In some ways, this is an even tougher question. Things get a little fuzzy when you start talking about “team building” because it’s all about player projection, which comes with a high degree of uncertainty. I think we’d all agree that Harrison Barnes was a smashing success last season with the Mavericks. But what’s his growth chart realistically look like? Does Barnes play the four or the five in the modern NBA? Nineteen points and five rebounds a game is nothing to scoff at, but it’s also not good enough for a star player. Is Barnes actually the player to build around?
Nerlens Noel is a special player on defense and possesses the type of otherworldly athleticism that Rick Carlisle gets the most out of in a spread pick-and-roll offense. But he comes with more questions than answers right now.
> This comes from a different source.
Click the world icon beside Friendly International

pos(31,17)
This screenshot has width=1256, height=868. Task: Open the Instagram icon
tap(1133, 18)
Is he capable of playing enough to impact the Mavericks win total? What’s a realistic per-game contribution from Noel going forward? If the Mavericks commit to Barnes as the offensive centerpiece, can Noel build up parts of his offensive game to round out the Mavericks? Can he handle the burden of defensive rebounding on a team that ranked dead last in 2016-17?
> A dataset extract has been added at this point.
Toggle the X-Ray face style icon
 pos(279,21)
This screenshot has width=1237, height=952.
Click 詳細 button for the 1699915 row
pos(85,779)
Wesley Matthews is a key locker room presence, but is that valuable enough to Dallas despite him shooting under 40 percent from the field for the second straight season? He’s a great defender but does not have great ball-handling skills on offense. Streaky shooting and uneven ball handling are a recipe for a player who can take away more than he adds to a line up.
These may seem like harsh assessments, considering the addition of Dirk on offense negates a lot of potential problems. But the fact that we don’t know how long Dirk’s actually going to play means the front office is trying to build a team that can compete both with and without him. When we look at the non-Dirk core, the team doesn’t seem good enough to compete for a top seed but isn’t remotely bad enough to have a good lottery shot.
But what about the draft?
In some ways, this is the least complicated question facing the Mavs, at least from a strategic perspective. Josh makes a great case for drafting either a point guard or a forward, depending on who is there when the Mavericks pick. The team as currently constructed has a glaring hole at point guard, but unless there’s someone there Dallas is confident in, drafting for team need over talent is always a mistake. Select the best player, worry about the rest later.
If that seems to fly in the face of our attempts to answer the broader question of what Dallas is building toward, it’s in part because I suspect the Mavericks will have their choice made for them by nine. Either a player they have high on their board will fall or they will take someone who’s considered more of a reach. There are five highly-rated point guards. The likelihood that all five go in the first eight picks seems low, at least this far out from the draft.
So just what are the Mavericks building?
The 50,000 foot view of this team is just questions on questions on more questions. It’s rather maddening. But while it’s tempting to start wringing our hands over a lack of answers, it may be much ado about nothing. The fact is that during the Mark Cuban era, the Mavericks have been competitive every single year. They’ve been great a lot of the time and entertaining every year but one (looking at you, Mike James the point guard). That’s a pretty good track record for success.
Obviously, Dirk Nowitzki is the common factor during those years, but Donnie Nelson, when he’s given the space to operate, has demonstrated that he knows what he’s doing. Let’s give him a little bit longer. Hopefully, the picture will become clearer (and the answers more obvious) for Dallas in the coming weeks.